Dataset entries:
● ● ● ● ●

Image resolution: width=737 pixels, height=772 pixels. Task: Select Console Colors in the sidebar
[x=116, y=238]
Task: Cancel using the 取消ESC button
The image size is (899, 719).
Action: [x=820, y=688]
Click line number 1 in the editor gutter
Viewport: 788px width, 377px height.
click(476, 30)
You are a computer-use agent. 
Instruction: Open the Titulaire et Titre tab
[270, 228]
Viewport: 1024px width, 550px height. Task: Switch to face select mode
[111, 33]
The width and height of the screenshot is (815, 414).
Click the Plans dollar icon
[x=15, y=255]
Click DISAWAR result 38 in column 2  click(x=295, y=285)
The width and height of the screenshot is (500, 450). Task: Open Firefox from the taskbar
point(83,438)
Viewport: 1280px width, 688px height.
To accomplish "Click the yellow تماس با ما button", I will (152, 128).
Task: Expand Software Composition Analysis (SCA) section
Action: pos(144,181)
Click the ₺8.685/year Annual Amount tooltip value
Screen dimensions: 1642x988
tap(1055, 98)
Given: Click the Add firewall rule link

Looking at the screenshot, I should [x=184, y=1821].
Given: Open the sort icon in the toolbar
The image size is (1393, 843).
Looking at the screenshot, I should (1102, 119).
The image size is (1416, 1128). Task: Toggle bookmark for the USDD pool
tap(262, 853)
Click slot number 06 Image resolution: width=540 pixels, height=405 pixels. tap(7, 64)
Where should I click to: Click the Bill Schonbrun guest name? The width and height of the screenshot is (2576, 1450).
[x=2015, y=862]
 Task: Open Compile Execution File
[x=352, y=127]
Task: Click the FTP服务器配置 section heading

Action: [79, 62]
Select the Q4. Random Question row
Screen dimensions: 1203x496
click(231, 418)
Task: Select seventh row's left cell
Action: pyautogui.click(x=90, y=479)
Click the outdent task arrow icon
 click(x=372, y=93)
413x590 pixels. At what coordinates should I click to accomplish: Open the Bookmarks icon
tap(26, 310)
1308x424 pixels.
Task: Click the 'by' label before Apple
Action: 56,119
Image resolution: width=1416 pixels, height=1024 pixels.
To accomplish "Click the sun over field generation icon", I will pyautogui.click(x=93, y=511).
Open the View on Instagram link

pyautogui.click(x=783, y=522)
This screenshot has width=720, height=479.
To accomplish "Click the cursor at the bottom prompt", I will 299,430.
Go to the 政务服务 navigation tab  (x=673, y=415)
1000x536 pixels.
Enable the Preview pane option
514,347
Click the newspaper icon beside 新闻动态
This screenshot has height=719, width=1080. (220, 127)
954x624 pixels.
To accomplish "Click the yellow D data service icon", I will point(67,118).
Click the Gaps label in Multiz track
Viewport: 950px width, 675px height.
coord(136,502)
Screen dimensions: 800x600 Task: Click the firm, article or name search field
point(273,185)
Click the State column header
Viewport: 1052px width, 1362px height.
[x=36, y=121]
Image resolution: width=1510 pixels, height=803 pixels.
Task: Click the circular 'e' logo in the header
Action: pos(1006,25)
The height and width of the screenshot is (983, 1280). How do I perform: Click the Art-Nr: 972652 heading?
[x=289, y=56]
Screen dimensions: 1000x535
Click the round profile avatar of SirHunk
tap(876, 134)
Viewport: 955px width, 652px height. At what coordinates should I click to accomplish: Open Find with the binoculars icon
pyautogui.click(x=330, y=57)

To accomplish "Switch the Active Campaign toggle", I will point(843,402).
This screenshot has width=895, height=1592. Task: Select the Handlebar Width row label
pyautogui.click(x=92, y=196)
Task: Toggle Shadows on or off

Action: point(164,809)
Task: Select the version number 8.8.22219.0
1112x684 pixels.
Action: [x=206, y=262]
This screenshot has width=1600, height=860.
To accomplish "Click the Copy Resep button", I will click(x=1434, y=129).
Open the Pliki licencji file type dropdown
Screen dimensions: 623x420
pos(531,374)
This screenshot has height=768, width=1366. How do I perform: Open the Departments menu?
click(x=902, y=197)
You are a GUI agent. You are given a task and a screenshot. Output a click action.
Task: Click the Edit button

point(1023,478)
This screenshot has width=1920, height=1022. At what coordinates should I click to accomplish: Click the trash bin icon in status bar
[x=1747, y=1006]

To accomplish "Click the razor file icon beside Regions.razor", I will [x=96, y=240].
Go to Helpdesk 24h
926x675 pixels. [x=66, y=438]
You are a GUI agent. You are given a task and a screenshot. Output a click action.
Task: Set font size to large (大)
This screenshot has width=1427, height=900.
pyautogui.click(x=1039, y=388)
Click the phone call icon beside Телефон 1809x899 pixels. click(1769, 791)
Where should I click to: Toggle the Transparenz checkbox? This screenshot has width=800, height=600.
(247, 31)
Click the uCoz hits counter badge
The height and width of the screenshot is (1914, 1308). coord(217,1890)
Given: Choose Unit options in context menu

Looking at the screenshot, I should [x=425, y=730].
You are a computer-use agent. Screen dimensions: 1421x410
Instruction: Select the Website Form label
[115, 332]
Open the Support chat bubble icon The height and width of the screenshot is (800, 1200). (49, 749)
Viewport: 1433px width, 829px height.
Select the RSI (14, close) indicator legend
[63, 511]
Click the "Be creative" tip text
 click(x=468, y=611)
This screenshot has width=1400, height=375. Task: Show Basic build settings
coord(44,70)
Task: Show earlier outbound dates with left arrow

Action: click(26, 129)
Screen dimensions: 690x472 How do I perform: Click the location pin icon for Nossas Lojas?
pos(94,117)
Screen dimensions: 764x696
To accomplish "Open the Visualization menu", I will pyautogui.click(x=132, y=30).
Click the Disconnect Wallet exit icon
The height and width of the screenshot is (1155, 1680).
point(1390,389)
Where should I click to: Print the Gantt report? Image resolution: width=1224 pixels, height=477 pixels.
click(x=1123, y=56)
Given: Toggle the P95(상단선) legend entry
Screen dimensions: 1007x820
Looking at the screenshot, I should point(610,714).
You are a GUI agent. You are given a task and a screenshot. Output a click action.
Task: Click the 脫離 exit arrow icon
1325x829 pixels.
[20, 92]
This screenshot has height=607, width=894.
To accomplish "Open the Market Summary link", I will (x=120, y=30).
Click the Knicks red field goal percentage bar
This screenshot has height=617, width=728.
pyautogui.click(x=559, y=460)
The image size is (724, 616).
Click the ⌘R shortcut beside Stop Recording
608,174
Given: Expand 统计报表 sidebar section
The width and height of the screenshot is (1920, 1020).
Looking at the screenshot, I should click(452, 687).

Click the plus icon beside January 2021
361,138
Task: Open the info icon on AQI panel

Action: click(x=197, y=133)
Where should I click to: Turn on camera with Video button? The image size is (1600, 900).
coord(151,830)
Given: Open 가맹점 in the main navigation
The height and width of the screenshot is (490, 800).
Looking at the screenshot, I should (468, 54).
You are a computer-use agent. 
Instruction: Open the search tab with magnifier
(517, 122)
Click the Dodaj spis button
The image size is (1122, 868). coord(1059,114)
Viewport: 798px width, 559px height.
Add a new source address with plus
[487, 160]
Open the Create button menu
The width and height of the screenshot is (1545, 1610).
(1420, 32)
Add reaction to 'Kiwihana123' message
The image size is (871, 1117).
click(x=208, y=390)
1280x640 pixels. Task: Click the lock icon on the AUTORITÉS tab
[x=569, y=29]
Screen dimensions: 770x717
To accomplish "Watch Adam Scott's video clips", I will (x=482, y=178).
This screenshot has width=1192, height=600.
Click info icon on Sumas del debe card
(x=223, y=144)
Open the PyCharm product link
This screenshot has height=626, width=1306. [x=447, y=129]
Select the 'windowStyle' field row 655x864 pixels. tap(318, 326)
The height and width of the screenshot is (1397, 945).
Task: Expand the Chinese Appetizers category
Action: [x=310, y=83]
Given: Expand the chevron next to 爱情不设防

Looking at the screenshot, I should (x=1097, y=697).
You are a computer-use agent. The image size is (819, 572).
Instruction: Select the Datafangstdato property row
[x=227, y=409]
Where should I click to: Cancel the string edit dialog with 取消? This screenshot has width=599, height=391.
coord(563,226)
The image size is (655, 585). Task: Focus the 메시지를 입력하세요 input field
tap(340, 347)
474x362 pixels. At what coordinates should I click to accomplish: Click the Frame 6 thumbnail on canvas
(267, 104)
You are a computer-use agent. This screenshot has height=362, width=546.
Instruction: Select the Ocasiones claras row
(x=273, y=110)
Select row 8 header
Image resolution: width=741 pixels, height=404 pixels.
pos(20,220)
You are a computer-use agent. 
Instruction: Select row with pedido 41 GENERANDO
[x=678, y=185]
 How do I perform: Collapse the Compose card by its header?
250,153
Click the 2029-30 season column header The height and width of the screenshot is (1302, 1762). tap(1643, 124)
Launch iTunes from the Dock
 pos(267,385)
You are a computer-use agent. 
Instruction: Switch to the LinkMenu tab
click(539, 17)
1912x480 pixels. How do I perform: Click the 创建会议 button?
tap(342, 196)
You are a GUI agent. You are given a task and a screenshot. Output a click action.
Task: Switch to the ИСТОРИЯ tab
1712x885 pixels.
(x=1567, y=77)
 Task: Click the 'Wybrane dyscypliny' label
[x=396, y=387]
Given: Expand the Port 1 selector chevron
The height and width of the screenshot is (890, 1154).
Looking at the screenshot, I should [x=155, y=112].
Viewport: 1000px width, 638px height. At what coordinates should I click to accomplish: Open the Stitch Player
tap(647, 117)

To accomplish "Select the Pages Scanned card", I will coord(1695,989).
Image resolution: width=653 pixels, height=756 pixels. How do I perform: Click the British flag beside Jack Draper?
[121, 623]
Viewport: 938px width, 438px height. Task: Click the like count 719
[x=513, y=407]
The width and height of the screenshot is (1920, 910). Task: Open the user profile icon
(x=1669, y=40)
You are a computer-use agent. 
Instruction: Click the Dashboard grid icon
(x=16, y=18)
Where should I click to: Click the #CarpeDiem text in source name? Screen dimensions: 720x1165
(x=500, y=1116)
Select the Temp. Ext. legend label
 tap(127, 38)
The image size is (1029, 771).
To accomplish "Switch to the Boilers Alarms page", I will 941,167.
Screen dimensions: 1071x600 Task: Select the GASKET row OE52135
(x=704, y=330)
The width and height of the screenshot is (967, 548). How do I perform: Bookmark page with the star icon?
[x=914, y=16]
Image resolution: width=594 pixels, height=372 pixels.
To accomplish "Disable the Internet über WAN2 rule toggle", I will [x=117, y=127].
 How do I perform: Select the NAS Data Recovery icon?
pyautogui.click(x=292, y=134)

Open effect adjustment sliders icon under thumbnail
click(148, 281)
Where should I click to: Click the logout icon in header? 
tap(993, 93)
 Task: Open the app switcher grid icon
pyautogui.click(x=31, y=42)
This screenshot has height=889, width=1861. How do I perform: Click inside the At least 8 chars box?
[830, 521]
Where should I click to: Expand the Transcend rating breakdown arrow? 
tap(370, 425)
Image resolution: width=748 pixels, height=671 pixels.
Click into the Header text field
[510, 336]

● ● ● ● ●

> How to complete this task
Indicate how many lines in the records above include the word "number", giving no other content.

> Solution to this problem
3